To be done
1 – Write out the stretch of the tens. restaurant profile below from "Opened in October" through "room knows it.".
2 – Extend the tens. restaurant profile below, starting right after its final sentence.

---------- Source extract ----------

Opened in October 2024, tens. brings Italian cooking to a 15-seat basement counter in Minamiaoyama, with a program built around fish-forward sourcing and a wine list the kitchen takes seriously. A Tabelog Award 2026 Bronze winner with a score of 4.31, it reached that recognition within its first year of operation — placing it among Tokyo's most closely watched new Italian addresses.

tens. restaurant in Tokyo, Japan
About

Fifteen seats. A basement address in Minamiaoyama. Opened in late October 2024, and already holding a Tabelog Award 2026 Bronze at a score of 4.31 — placing it inside Tokyo's Tabelog Italian TOKYO "Tabelog 100" 2025 selection within its first twelve months. The count matters: at this scale, a single empty seat represents nearly seven percent of a full house, which means the kitchen is cooking for an intimate room every service, and the room knows it.

---------- Provided records ----------

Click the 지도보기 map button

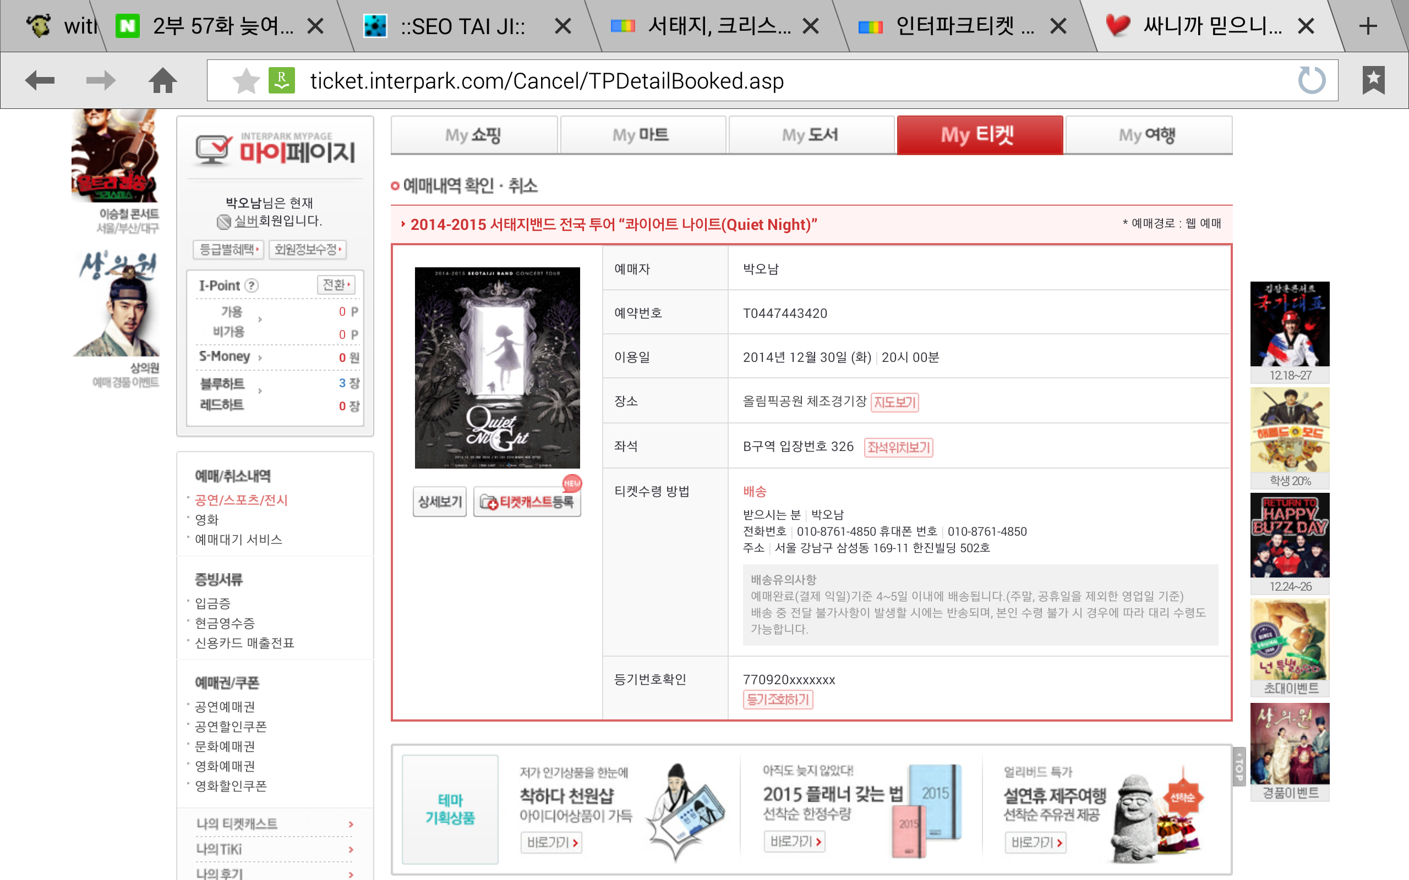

----------
---------- Provided records ----------

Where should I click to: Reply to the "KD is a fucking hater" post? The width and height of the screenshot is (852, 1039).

----------
---------- Provided records ----------

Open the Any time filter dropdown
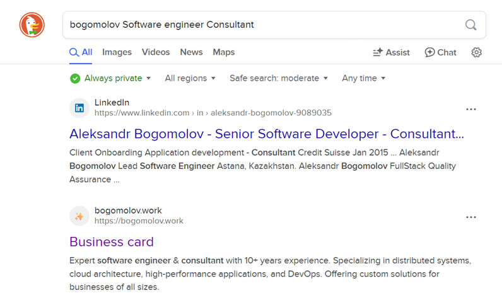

----------

The responses
1 –
Opened in October 2024, tens. brings Italian cooking to a 15-seat basement counter in Minamiaoyama, with a program built around fish-forward sourcing and a wine list the kitchen takes seriously. A Tabelog Award 2026 Bronze winner with a score of 4.31, it reached that recognition within its first year of operation — placing it among Tokyo's most closely watched new Italian addresses.

tens. restaurant in Tokyo, Japan
About

Fifteen seats. A basement address in Minamiaoyama. Opened in late October 2024, and already holding a Tabelog Award 2026 Bronze at a score of 4.31 — placing it inside Tokyo's Tabelog Italian TOKYO "Tabelog 100" 2025 selection within its first twelve months. The count matters: at this scale, a single empty seat represents nearly seven percent of a full house, which means the kitchen is cooking for an intimate room every service, and the room knows it.

2 –
Italian Cooking in Tokyo: A Scene That Rewards Specificity

Tokyo's Italian dining scene has been serious for decades — longer, arguably, than the city gets credit for internationally. The restaurants that have accumulated sustained Tabelog scores in the 4.0-plus range tend to cluster around particular disciplines: rigorous sourcing, pasta technique that borrows from specific Italian regions without flattening them into a generic "Italian" shorthand, and wine programs that treat Italian viticulture as a subject rather than a supplier list. Aroma Fresca and Principio represent different expressions of this discipline; AlCeppo and PRISMA occupy different price tiers and formats within the same competitive field. tens. enters this conversation at the JPY 20,000-29,999 dinner price point (with actual spend per Tabelog reviewer data trending toward JPY 30,000-39,999 once wine and service are included), which places it in a bracket where diners expect more than competence , they expect a coherent point of view.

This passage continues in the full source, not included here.